● Requirements
(A) In the post about storks in Germany, how many stork breeding pairs does the woman from Nabu say there are in Bavaria?
(B) Rewrite the post about German storks between "Sometimes, a chain" and "Berlin has a number.", inclusive, changing "Berlin" to "Hamburg".

● Text passage
Sometimes, a chain of mysterious conjunctions happens in your life, leading you to a deeper truth. For me, that deeper truth is that every discrete object found in nature in Germany has a number.
Item No.1: A few weeks ago, we found out that every tree in Berlin has a number.
Item No. 2: A few days ago, I found out that we know exactly how many storks there are in Germany. I was doing some post-Ascension errands, and listening to the children’s program Kakadu on Deutschland Radio Kultur. Children were calling in from all over Germany to talk about storks. Many were extremely excited by one of the various live Internet webcams that show families of storks in Germany (The link is to a Stork Cam in Vetschau, Germany, which promises: " With the brood process, there will be categorically no interference!")
The guest was a woman from the German Nabu, or Nature Protection League (G). Each kid was asked what German state he or she lived in. Most of them didn’t know, which I found cute. After they asked mom or dad which state they lived in, the woman from Nabu told them exactly how many stork breeding pairs were in that state. There are 275 in Saxony (if memory serves), and 128 in Bavaria, although the woman said "The number might not be accurate, because some of them haven’t been reported yet."

● Extracted information

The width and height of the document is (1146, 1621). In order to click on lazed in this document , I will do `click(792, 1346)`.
* * *
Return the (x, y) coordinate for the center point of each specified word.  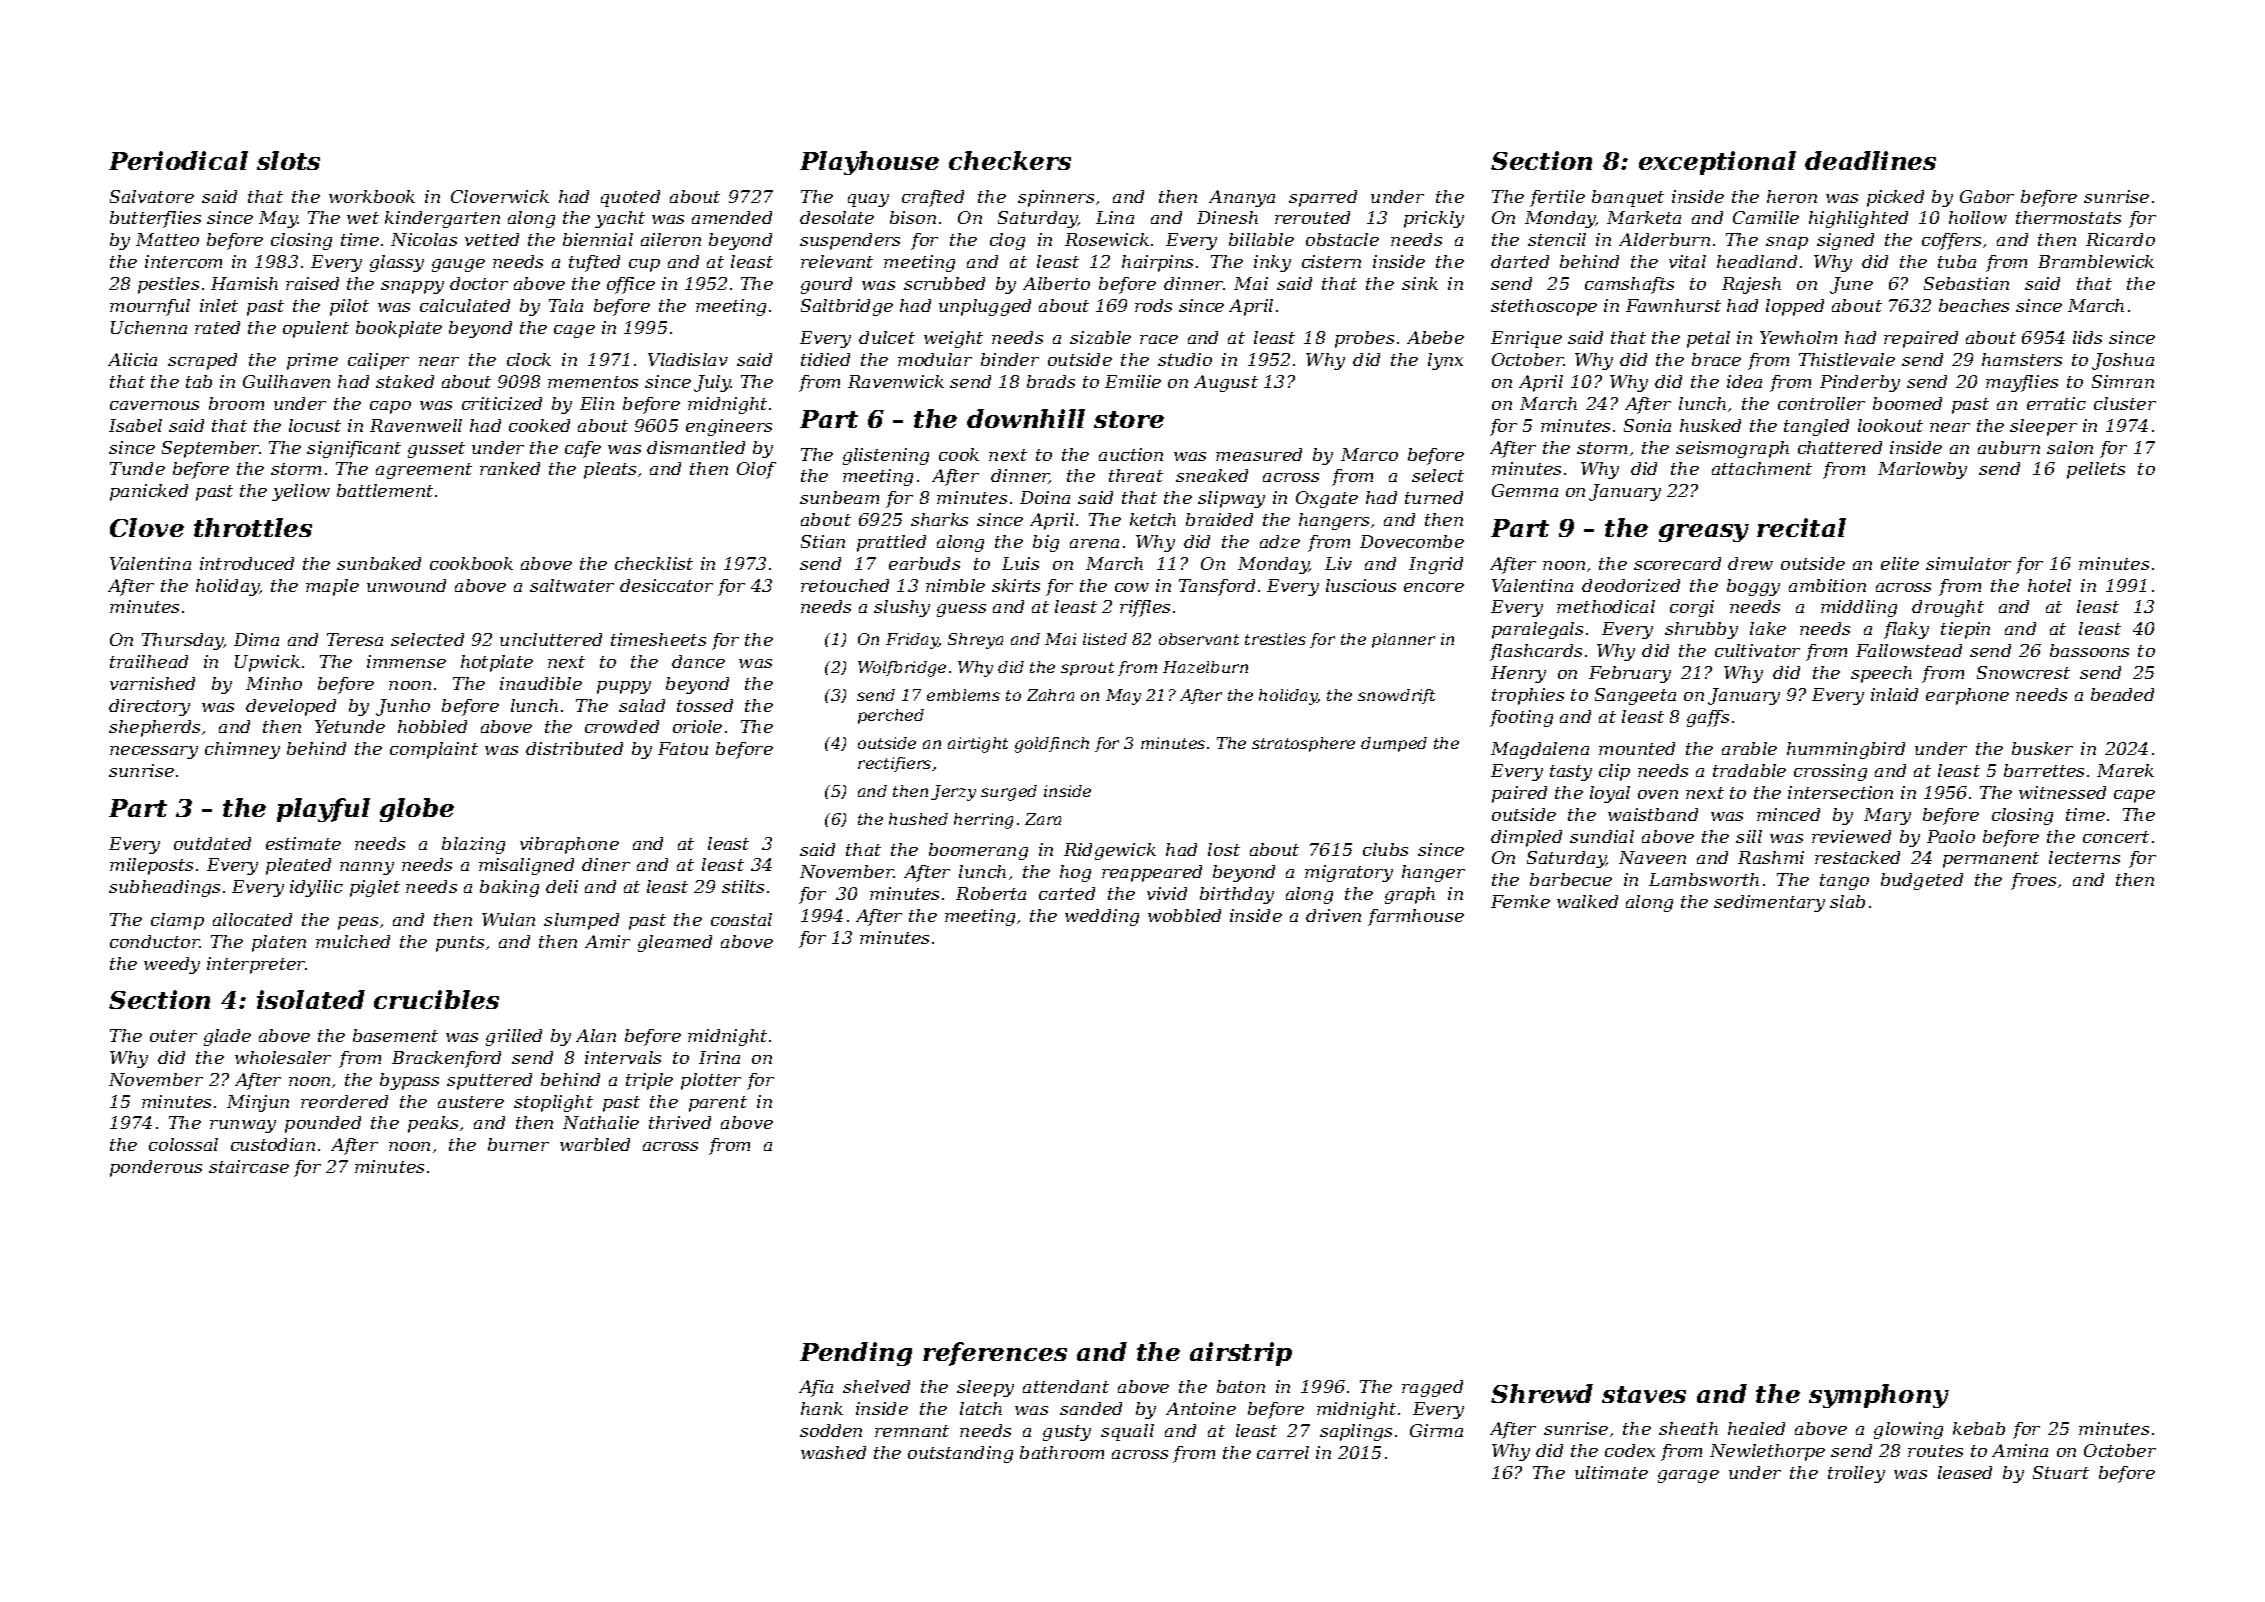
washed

● Complete answers
(A) 128

(B)
Sometimes, a chain of mysterious conjunctions happens in your life, leading you to a deeper truth. For me, that deeper truth is that every discrete object found in nature in Germany has a number.
Item No.1: A few weeks ago, we found out that every tree in Hamburg has a number.